INSTRUCTIONS TO FOLLOW.
Update the lines between the one holding "Task: Click 新增資料夾 to create new folder" and the one holding "Action: (85, 193)", inclusive, by replacing "Health Check" with "System Status" and leaving everything else unchanged. Return only those lines.

Data listing.
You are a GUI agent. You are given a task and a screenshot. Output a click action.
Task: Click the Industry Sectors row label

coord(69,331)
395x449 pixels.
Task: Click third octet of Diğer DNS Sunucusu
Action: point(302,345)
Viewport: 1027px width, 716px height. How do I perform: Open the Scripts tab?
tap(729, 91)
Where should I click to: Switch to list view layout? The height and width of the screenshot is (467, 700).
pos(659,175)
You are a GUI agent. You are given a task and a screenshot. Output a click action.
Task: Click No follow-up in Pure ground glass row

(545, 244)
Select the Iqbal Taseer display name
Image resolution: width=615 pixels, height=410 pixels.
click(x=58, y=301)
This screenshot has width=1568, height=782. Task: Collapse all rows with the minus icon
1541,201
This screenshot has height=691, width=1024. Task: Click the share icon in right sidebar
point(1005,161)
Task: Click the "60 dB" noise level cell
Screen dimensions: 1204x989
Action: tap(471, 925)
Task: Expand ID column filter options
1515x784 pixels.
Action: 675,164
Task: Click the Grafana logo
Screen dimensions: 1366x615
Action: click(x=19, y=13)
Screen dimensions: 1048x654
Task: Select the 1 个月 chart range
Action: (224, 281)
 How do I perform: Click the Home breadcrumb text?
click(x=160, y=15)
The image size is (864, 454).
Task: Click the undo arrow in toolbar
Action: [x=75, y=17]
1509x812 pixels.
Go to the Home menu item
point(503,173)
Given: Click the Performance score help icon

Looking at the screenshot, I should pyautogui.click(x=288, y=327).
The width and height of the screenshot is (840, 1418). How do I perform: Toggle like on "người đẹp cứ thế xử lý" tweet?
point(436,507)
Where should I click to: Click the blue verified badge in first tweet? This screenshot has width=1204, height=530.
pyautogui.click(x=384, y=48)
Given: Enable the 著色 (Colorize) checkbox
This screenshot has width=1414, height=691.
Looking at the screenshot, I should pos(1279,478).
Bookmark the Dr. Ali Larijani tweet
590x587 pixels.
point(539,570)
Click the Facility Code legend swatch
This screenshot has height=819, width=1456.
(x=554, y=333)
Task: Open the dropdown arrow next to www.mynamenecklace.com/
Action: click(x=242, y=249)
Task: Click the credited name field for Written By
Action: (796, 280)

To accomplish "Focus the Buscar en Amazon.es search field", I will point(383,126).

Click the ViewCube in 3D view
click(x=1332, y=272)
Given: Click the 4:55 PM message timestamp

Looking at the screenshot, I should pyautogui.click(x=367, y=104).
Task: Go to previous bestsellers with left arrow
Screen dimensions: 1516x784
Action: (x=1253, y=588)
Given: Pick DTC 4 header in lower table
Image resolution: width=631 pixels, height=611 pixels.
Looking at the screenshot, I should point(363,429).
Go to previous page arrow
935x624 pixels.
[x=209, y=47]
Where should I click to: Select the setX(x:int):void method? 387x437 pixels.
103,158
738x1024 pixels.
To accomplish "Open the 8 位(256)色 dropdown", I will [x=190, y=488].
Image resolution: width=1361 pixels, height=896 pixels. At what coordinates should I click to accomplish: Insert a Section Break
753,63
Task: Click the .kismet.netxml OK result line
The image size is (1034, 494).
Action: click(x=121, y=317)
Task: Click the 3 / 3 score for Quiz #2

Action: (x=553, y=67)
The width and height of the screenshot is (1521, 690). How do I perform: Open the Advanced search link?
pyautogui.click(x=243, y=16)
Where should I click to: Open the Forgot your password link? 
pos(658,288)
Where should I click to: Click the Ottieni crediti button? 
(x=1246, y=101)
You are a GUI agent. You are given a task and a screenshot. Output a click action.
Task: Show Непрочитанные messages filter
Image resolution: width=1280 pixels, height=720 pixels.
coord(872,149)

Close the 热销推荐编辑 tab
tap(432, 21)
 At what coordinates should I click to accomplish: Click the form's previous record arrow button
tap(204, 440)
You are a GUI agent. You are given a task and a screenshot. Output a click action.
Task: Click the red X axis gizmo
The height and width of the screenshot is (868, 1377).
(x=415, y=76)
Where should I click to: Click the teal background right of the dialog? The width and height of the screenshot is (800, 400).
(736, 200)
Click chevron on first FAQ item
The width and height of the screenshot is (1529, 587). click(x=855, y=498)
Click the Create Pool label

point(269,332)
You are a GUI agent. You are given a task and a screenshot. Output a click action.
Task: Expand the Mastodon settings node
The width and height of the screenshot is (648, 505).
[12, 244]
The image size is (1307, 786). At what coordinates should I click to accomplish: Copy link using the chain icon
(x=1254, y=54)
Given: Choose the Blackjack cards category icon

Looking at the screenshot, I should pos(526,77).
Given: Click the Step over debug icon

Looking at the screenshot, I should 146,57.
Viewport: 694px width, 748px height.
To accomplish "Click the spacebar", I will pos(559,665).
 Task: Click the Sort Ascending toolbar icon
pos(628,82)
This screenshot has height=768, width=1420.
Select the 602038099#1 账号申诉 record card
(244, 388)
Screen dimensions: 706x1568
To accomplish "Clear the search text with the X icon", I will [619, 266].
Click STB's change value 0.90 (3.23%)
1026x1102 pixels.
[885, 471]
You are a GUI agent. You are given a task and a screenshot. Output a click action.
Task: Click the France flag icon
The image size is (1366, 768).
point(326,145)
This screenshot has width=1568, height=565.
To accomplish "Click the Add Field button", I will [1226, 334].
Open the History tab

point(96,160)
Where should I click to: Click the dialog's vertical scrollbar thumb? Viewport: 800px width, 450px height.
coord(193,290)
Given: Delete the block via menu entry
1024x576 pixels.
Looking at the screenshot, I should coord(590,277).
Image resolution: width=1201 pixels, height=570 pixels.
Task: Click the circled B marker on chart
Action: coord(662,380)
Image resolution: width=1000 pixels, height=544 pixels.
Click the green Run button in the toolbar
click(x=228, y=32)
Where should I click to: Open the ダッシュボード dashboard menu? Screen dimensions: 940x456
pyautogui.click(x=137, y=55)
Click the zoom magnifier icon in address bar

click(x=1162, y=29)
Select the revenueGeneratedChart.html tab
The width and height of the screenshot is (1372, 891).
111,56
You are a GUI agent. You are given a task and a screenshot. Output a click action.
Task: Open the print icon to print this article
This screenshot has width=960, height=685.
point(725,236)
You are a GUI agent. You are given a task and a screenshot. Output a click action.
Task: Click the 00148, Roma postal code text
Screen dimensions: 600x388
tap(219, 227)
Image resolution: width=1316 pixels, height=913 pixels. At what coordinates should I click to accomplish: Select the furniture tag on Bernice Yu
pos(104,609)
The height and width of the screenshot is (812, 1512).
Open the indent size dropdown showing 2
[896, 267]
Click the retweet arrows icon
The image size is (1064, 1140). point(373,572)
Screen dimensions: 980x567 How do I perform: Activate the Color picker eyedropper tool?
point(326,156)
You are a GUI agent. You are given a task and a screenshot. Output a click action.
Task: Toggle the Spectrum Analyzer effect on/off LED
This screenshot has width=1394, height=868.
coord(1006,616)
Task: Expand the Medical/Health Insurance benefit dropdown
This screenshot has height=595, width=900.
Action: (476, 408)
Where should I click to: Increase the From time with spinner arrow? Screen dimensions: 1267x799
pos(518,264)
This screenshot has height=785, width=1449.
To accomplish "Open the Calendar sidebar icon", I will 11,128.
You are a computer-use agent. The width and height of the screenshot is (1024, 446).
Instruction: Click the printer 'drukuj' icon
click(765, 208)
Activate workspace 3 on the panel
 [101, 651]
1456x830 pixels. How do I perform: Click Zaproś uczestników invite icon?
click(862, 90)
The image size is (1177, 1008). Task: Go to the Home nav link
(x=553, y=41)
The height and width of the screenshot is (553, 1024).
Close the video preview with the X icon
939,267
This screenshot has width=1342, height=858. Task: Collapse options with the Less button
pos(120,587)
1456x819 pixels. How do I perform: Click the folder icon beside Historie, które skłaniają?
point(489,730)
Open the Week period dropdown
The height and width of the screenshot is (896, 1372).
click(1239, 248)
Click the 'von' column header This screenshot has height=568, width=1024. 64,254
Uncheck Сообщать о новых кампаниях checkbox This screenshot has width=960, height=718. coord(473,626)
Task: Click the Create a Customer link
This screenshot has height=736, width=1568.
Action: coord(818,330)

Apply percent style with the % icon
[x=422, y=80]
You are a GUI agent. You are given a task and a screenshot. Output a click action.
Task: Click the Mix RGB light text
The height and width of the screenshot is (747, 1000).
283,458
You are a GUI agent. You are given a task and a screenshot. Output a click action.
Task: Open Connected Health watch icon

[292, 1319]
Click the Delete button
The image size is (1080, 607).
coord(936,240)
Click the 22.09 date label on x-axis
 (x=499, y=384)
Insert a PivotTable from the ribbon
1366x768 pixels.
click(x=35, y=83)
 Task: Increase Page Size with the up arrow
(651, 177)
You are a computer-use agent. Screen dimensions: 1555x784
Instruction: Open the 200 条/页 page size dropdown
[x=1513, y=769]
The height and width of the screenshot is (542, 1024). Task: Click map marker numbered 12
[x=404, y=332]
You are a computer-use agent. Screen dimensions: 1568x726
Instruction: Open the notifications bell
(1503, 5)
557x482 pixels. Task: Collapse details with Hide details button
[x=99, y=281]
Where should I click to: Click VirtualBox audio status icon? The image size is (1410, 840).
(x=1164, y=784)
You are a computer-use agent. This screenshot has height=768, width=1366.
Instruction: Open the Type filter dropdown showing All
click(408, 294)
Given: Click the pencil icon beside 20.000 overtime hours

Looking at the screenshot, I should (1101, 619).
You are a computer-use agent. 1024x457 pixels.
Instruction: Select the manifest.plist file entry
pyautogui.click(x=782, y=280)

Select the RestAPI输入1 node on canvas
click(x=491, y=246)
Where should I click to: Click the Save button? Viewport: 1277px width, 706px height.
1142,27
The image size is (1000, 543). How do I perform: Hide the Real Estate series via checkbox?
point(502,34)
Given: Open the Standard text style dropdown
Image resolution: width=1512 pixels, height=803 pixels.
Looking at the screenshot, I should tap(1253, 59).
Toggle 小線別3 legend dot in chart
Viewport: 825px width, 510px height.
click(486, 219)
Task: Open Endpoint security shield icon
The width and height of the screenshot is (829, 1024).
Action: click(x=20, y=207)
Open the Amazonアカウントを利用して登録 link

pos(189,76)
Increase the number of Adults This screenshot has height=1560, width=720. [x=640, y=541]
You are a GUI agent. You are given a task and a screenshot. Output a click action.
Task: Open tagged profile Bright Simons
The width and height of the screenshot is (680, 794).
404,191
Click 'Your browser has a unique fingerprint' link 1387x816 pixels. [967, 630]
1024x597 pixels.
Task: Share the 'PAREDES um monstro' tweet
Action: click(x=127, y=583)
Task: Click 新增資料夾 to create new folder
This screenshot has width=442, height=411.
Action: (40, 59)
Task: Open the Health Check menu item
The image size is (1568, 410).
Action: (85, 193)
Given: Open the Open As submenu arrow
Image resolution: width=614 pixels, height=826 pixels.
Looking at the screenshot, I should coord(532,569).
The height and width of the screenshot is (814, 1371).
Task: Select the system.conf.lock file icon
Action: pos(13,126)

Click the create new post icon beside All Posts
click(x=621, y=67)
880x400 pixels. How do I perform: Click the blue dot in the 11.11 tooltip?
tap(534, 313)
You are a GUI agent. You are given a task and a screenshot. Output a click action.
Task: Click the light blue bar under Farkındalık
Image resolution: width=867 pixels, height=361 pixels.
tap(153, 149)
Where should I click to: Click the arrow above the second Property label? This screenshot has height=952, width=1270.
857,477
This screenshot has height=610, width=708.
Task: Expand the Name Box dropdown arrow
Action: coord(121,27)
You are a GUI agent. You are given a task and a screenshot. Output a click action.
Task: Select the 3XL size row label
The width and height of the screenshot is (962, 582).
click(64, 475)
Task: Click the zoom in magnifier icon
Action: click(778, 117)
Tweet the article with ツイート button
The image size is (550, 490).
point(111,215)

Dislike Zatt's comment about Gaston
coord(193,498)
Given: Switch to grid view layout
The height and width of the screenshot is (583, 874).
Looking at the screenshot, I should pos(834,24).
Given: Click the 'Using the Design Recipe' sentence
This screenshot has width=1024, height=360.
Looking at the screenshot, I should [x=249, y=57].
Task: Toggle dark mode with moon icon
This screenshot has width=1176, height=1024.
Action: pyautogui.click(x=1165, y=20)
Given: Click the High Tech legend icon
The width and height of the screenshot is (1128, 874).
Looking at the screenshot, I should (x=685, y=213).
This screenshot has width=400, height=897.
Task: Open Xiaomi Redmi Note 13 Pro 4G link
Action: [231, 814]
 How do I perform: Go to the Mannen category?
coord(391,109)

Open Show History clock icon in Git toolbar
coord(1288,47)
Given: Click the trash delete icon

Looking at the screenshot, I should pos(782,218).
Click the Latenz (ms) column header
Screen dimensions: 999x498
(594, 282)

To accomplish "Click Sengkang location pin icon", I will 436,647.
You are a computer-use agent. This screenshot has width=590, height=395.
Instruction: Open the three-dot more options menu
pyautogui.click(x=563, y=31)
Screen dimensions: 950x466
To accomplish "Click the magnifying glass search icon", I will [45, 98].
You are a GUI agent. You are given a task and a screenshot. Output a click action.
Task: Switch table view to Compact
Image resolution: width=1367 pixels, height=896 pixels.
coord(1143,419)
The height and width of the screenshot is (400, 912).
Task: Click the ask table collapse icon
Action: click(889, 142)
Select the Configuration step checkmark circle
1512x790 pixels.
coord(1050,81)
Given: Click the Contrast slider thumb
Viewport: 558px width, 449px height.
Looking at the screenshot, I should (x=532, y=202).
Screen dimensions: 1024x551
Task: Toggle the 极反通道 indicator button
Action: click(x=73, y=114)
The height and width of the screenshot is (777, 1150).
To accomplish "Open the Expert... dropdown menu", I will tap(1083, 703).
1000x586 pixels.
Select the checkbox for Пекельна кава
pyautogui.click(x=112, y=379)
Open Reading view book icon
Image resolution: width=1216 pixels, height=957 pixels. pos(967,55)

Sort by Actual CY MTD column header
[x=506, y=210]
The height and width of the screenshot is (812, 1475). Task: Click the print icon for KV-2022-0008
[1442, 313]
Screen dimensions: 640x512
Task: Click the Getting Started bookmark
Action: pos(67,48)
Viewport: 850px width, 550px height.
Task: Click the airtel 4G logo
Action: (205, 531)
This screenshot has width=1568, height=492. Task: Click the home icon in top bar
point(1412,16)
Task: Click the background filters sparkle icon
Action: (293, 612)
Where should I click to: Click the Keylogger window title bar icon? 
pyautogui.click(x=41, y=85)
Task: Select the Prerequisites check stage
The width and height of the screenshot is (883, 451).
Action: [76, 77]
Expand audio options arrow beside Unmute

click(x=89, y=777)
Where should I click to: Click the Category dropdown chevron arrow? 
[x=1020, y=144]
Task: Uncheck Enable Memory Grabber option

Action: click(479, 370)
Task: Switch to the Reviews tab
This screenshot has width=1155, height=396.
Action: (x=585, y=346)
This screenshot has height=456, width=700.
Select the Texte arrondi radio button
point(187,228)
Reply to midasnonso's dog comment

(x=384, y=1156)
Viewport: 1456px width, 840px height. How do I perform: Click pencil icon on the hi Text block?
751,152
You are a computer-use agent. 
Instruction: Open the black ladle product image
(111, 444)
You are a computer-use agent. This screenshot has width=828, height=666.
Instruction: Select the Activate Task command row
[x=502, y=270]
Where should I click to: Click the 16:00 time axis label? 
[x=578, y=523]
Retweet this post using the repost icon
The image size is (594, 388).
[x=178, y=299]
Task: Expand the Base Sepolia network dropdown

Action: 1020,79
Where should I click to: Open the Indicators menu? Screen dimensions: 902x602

THE RESPONSE.
Task: Click 新增資料夾 to create new folder
This screenshot has width=442, height=411.
Action: (40, 59)
Task: Open the System Status menu item
The image size is (1568, 410).
Action: (85, 193)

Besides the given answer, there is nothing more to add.